Saved entries:
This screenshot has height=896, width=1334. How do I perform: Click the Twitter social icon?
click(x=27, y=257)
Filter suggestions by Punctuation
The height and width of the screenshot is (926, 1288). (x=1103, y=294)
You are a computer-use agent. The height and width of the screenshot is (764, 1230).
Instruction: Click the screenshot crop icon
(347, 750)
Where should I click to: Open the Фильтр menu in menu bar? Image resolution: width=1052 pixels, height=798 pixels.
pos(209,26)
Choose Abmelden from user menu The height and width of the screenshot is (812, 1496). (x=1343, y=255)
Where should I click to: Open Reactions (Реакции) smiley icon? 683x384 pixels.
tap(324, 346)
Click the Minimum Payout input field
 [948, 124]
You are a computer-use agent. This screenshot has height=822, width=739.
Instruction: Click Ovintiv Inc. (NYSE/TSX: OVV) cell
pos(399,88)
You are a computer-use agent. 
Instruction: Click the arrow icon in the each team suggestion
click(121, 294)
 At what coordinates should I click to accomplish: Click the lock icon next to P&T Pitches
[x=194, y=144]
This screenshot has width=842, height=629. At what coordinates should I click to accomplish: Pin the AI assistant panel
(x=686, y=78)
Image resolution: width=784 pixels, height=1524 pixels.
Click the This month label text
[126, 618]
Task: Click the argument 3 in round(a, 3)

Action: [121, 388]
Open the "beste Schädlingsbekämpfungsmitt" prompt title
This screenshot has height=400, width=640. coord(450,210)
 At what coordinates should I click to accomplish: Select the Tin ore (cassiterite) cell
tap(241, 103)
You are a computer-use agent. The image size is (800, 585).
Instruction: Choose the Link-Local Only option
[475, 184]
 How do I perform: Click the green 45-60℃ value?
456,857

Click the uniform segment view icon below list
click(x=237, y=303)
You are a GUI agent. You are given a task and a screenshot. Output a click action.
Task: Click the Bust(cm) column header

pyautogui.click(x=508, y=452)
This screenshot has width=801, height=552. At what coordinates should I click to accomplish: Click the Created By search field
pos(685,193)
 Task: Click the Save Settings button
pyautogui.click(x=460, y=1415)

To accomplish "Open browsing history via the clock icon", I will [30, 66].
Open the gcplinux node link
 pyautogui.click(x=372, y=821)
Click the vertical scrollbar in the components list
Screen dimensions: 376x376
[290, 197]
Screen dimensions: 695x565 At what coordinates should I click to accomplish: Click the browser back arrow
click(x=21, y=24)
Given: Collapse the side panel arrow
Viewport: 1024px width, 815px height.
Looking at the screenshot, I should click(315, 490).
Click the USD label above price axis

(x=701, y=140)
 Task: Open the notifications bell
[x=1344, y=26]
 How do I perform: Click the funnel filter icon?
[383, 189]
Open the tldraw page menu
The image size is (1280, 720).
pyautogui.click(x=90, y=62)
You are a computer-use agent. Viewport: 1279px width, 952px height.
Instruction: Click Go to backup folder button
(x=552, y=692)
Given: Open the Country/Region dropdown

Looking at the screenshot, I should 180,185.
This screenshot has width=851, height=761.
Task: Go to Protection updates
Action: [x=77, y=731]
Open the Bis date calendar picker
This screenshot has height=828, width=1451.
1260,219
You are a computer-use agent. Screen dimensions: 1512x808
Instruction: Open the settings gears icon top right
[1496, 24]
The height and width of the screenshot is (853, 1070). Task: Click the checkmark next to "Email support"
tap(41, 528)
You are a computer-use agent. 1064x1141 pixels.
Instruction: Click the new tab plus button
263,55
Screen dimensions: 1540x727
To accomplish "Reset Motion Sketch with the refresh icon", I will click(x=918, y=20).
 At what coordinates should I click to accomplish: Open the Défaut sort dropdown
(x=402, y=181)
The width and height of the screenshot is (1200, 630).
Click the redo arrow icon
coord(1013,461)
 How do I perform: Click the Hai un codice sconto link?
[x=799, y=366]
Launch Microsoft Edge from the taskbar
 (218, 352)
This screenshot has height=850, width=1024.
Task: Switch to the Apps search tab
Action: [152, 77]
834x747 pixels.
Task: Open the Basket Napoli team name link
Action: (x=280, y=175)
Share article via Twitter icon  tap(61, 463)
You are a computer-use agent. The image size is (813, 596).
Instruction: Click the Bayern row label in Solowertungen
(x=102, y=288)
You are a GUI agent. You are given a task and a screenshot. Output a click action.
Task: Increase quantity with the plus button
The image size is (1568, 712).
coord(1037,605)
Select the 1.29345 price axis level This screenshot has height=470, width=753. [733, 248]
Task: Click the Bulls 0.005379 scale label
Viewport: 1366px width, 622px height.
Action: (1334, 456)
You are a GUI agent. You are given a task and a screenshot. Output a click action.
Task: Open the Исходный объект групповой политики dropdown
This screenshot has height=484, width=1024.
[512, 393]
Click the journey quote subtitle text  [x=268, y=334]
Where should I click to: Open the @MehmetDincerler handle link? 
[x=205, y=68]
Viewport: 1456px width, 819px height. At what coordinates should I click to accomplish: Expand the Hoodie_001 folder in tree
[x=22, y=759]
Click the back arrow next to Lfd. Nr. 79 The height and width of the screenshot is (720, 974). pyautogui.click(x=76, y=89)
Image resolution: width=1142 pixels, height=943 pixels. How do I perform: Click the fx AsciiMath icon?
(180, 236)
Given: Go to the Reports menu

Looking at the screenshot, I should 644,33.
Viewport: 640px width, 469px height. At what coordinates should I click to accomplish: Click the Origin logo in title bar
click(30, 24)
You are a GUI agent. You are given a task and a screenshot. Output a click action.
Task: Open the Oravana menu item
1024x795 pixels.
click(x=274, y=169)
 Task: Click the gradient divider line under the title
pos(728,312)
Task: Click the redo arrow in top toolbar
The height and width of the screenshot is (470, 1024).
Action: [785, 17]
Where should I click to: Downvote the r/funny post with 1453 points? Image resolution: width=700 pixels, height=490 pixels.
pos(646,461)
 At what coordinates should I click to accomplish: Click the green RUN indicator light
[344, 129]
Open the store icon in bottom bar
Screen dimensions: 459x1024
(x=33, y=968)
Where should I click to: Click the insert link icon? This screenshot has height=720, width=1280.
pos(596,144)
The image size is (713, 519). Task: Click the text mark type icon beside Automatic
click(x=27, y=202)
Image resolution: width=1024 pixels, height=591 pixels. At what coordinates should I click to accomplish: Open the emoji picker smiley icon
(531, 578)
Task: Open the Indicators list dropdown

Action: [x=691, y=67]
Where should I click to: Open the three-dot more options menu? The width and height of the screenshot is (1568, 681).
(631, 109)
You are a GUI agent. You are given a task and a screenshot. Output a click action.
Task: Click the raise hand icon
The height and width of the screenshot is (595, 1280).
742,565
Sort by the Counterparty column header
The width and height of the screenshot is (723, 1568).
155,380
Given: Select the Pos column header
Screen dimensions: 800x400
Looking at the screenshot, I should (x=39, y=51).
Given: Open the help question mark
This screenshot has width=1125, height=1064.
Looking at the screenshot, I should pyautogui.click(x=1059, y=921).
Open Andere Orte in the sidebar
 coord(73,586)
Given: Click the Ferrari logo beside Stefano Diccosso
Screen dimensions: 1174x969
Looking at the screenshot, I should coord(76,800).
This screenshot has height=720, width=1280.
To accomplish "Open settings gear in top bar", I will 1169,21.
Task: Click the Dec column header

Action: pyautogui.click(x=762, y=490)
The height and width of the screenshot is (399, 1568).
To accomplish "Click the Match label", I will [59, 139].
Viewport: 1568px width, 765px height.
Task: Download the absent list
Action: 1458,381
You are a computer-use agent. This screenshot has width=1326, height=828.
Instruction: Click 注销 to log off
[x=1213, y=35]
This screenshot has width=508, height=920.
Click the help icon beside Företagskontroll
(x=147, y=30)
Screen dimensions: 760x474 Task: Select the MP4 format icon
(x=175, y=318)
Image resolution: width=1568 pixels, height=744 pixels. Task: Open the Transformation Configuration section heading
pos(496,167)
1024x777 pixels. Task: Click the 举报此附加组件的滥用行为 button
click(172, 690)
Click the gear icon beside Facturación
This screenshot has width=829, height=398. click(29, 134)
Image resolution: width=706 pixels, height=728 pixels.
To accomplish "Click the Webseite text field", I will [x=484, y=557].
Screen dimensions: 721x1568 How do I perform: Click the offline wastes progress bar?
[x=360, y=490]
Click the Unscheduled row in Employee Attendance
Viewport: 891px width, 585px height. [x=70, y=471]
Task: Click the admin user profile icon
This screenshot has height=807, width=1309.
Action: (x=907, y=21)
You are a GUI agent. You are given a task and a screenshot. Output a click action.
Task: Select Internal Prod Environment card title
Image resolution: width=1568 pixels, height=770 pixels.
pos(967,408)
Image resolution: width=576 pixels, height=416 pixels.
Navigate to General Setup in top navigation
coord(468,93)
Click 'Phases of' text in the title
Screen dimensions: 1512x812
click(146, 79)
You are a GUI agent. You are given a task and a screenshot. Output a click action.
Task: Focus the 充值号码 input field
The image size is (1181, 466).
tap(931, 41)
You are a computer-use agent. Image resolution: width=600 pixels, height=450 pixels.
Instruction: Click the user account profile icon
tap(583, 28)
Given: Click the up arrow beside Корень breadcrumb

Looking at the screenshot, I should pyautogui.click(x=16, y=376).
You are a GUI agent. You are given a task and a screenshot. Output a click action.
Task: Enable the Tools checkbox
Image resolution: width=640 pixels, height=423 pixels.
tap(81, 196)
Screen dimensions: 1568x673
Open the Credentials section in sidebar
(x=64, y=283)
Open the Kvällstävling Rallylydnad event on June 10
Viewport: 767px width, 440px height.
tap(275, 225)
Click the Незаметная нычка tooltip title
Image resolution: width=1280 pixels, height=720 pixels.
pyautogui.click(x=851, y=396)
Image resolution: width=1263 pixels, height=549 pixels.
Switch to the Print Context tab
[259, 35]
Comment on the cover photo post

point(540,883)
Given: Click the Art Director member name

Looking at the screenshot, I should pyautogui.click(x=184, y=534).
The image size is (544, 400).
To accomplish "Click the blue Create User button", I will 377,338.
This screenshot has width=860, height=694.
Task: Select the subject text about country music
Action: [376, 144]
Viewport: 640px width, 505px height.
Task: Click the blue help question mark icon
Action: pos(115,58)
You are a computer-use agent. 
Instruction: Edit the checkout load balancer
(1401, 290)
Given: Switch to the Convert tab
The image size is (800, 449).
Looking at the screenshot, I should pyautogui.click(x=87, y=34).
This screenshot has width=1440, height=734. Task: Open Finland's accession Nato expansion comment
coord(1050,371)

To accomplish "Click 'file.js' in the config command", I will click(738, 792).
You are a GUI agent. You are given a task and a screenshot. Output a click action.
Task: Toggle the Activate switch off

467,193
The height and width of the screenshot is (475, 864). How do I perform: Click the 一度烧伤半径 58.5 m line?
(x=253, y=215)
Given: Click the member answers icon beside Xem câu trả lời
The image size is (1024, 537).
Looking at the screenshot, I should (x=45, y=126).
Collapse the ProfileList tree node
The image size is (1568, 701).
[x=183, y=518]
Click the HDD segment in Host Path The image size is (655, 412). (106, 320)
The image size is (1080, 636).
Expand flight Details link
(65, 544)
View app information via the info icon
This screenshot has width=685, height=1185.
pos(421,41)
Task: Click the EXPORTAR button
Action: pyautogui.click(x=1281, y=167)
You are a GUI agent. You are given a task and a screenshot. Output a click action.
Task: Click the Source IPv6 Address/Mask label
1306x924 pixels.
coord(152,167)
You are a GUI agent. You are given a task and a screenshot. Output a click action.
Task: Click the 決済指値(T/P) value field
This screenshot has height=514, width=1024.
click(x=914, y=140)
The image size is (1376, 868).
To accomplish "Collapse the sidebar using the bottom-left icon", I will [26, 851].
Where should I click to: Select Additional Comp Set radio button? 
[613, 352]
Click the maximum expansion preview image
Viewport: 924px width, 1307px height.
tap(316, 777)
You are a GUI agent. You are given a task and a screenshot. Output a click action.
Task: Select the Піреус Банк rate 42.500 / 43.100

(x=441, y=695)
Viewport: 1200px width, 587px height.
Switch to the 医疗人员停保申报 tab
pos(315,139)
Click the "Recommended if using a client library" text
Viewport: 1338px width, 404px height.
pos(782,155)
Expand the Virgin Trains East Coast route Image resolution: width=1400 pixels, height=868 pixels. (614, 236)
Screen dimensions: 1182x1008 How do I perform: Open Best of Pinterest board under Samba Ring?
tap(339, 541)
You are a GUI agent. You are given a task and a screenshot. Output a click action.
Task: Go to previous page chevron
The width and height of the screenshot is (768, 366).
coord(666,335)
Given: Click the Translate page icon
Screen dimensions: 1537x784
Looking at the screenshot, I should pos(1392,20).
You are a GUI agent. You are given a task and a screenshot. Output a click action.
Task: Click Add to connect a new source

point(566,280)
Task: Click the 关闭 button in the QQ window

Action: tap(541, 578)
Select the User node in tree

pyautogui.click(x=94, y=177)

WHAT IS NEEDED: Select every line above that contains the word "computer", and copy it.

ANSWER FOR THIS EXERCISE:
You are a computer-use agent. The height and width of the screenshot is (764, 1230).
You are a computer-use agent. This screenshot has height=822, width=739.
You are a computer-use agent. 
You are a computer-use agent. The image size is (800, 585).
You are a computer-use agent. Viewport: 1279px width, 952px height.
You are a computer-use agent. Screen dimensions: 1512x808
You are a computer-use agent. 1064x1141 pixels.
You are a computer-use agent. The image size is (813, 596).
You are a computer-use agent. This screenshot has width=1326, height=828.
You are a computer-use agent. Image resolution: width=600 pixels, height=450 pixels.
You are a computer-use agent. 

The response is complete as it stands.